With talks coming, it is more important than ever to fact-check the Kremlin
By Marc Champion / Bloomberg Opinion
Lately, I made a point of reading the posts I normally skip on X, formerly Twitter — the ones that parrot disinformation as if it were well-known fact. Some of those accounts have followings in the hundreds of thousands, including the likes of businessman Elon Musk or the economist Jeffrey Sachs, so you might assume that much of what they write is true.
With US president-elect Donald Trump expected to quickly try bringing an end to the war in Ukraine after taking office, I want to address the hoariest myth of all: It is all the fault of an aggressive West.

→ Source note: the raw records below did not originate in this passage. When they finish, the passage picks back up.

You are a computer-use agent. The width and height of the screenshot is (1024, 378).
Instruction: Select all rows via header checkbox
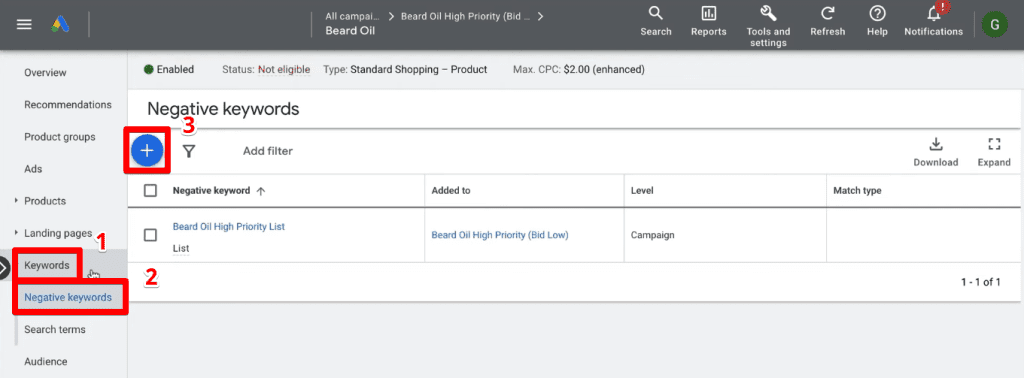pyautogui.click(x=150, y=191)
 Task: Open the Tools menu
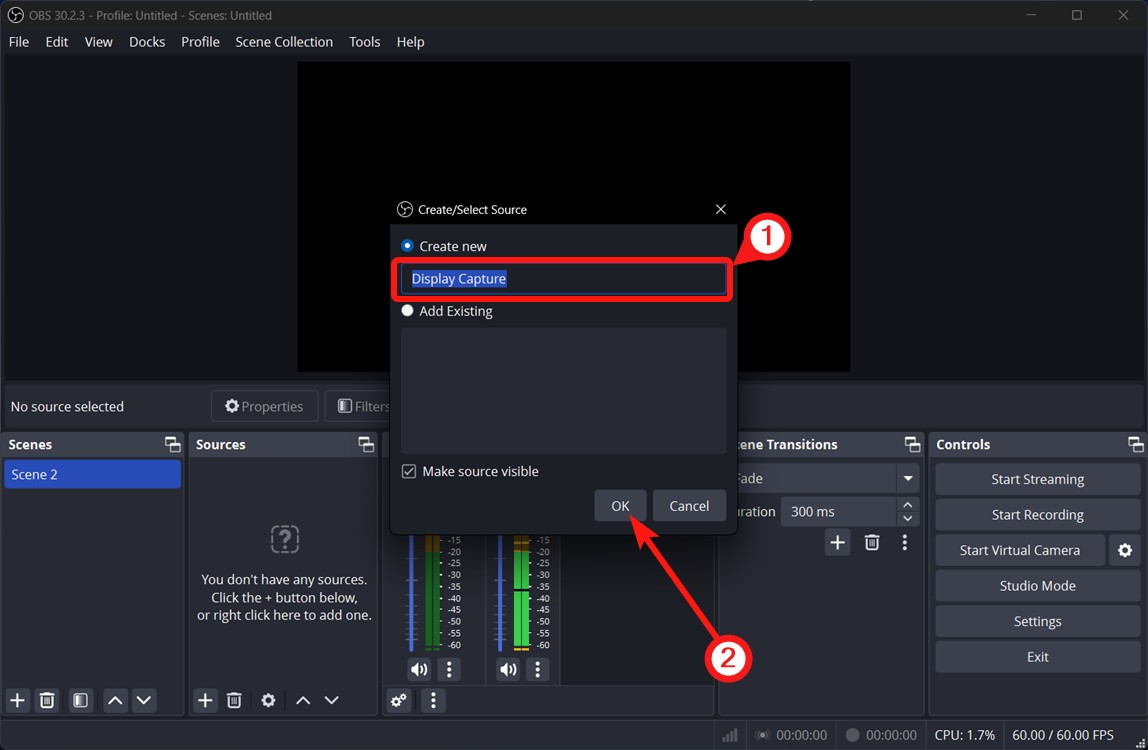[364, 42]
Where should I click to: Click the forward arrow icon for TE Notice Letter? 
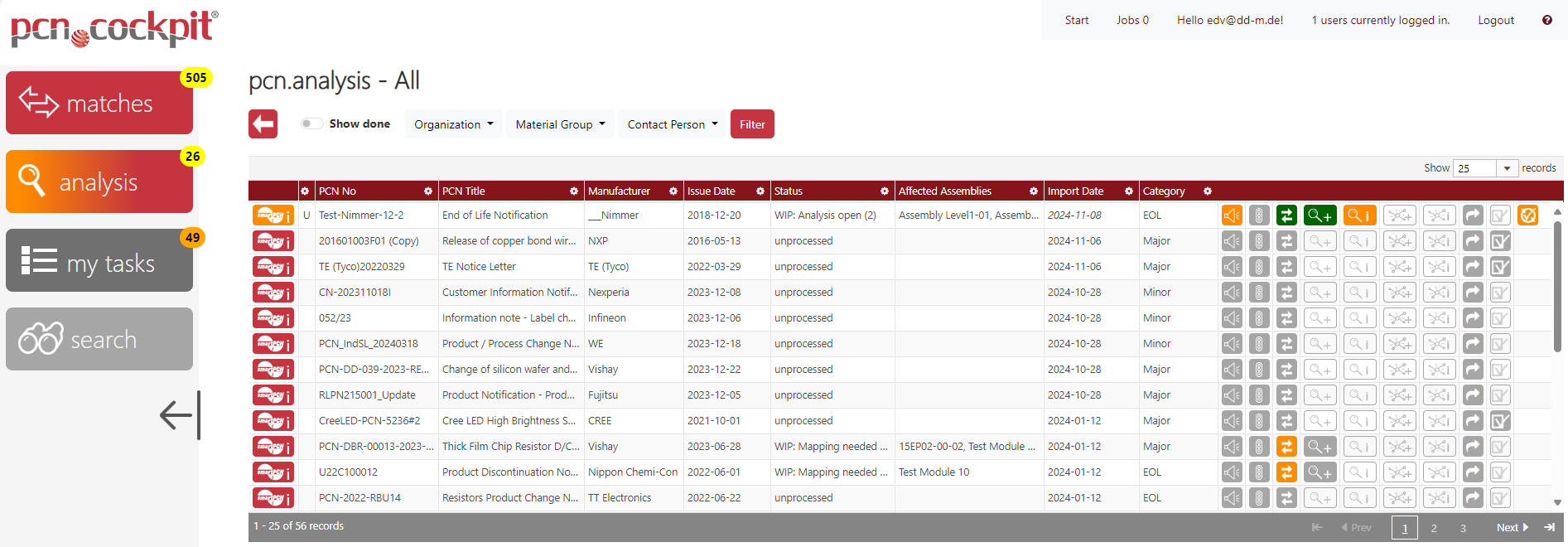(1473, 267)
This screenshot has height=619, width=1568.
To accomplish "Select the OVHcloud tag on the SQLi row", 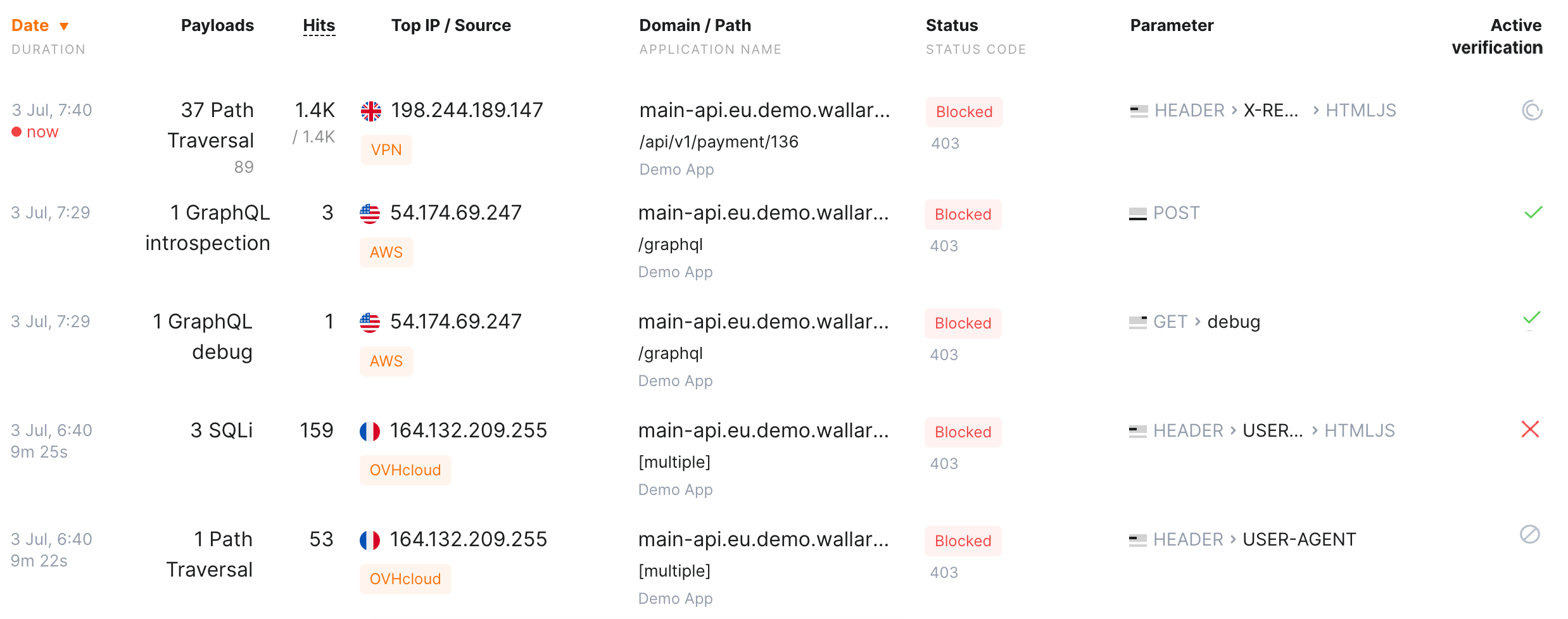I will [x=405, y=470].
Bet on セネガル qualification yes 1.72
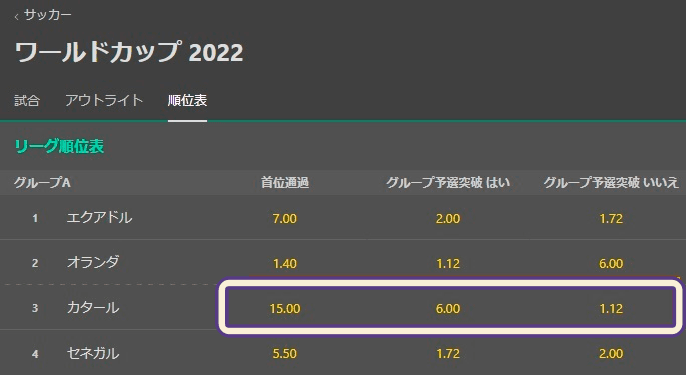The width and height of the screenshot is (686, 375). click(448, 354)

According to that narrative, which has gained traction across the Global South in particular, Russia is a fellow victim of western colonialism and was moved to invade Ukraine by two outrageous provocations: NATO’s hostile eastward expansion and, in 2014, a CIA-engineered coup in Kyiv that threatened the nation’s ethnic Russian minority with “extermination.”
Illustration: Yusha
That matters, because, if true, all it would take to stop the bloodshed is for the West to close the door to NATO and stop sending Ukraine weapons. If not, those decisions would simply help the Kremlin achieve its goals of territorial conquest and promise a widening radius for destabilization.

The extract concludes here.